The most important dolmenic complex in Europe

Have you ever wondered how the first settlers of our lands lived, in the Prehistoric period? Once of the best ways to understand how they lived is to take a look at what they left behind with your own eyes, which you can do by visiting one of the many spectacular dolmens that make up this group of megalithic monuments. You can see for yourself how they are built and appreciate the care they took in placing the stones whilst you delve into a very early historical period.

Discover the dolmens of Valencia de Alcántara, which are some of the best preserved in Europe. Marvel at these majestic funerary monuments built out of large hand-carved stones, which were dragged one at a time to the place where loved ones were buried.

Whether you visit on foot or by bicycle, alone or with others, and whatever your age, you can discover all of the stories and secrets hidden in these treasures, learn about life thousands of years ago and take in the beauty and immensity of these dolmens out in the open air.

And if you would like to have an even more unusual experience, you can observe the spectacular starry sky next to these jewels and try out “archaeoastronomy”, a unique stellar combination.

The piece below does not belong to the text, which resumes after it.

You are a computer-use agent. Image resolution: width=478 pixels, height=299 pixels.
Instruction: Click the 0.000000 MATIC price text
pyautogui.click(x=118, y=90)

The dolmen complex in Valencia de Alcántara has a great deal of cultural and territorial relevance due to its proximity to Portugal and the fact that it is the European Centre of Megalithism. That is why in 1992 it was declared an ACI (Asset of Cultural Interest) within the category of Archaeological Zones.

The term dolmen comes from the Breton language and means “stone table”. They are made up of several slabs (called orthostates) which are placed in a vertical position anchored in the ground, on top of which a slab is placed horizontally, forming the chamber. They were covered with earth, forming what are called “tumuli” (artificial hills). These are funerary monuments (generally collective), dating from around the fourth and third millennia BC.

Inside the chamber, the deceased were buried together with the articles that were intended to accompany them in their afterlife. Generally, the material used for their construction depended on the place where the megalith was built, with granite and slate being the most common. Most of the articles found were carved items (arrowheads, blades and scrapers), polished items (axes and grinders), decorative items (necklace beads and pendants), ceramics or anthropomorphic idols.

From the same prehistoric period, it is also possible to find Cave Paintings that are mainly located in quartzite rocks that are found in shallow caves known as “shelters”, such as the “Puerto Roque” shelter which contains rock art that is a part of the European Network of Paths of Prehistoric Rock Art.

Did you know that…

  • The word “megalith” comes from the Greek and literally means big (mega) stones (lithos).
  • In certain areas of Spain and Portugal, these stones are known as “antas”, from the Latin word antae, which means table.
  • The orthostats were extracted from nearby quarries and they were moved using ramps along with a system of wedges, levers and ropes. Foundation pits were used for their placement.
  • This set is made up of a total of 45 dolmens, and there may have originally been as many as 55.
  • Apart from dolmens, the megaliths in this area include other constructions that are representative of this period such as menhirs and cromlechs.